**Aim of the task:**
Look through the lines below and copy each one that includes "computer".

START Supplied information

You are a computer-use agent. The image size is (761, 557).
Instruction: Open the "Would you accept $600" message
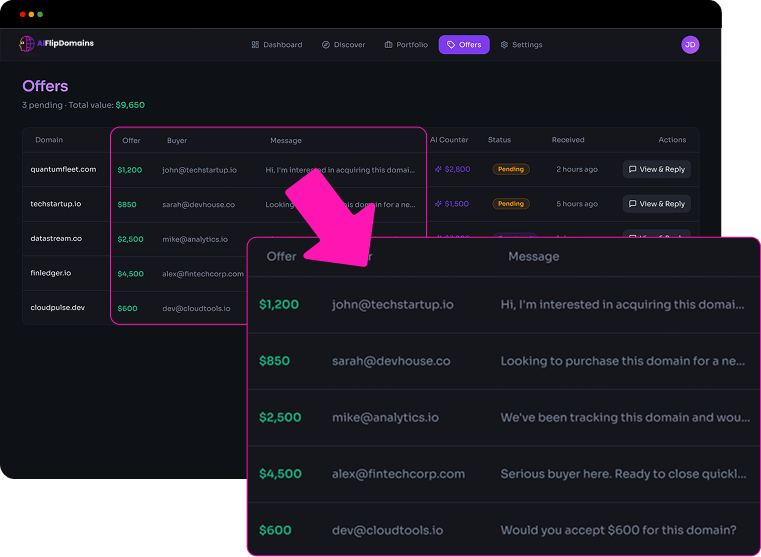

END Supplied information
START Supplied information

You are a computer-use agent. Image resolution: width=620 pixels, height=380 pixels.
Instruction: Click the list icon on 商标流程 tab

END Supplied information
START Supplied information

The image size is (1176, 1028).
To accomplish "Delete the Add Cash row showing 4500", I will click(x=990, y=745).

END Supplied information

**Written solution:**
You are a computer-use agent. The image size is (761, 557).
You are a computer-use agent. Image resolution: width=620 pixels, height=380 pixels.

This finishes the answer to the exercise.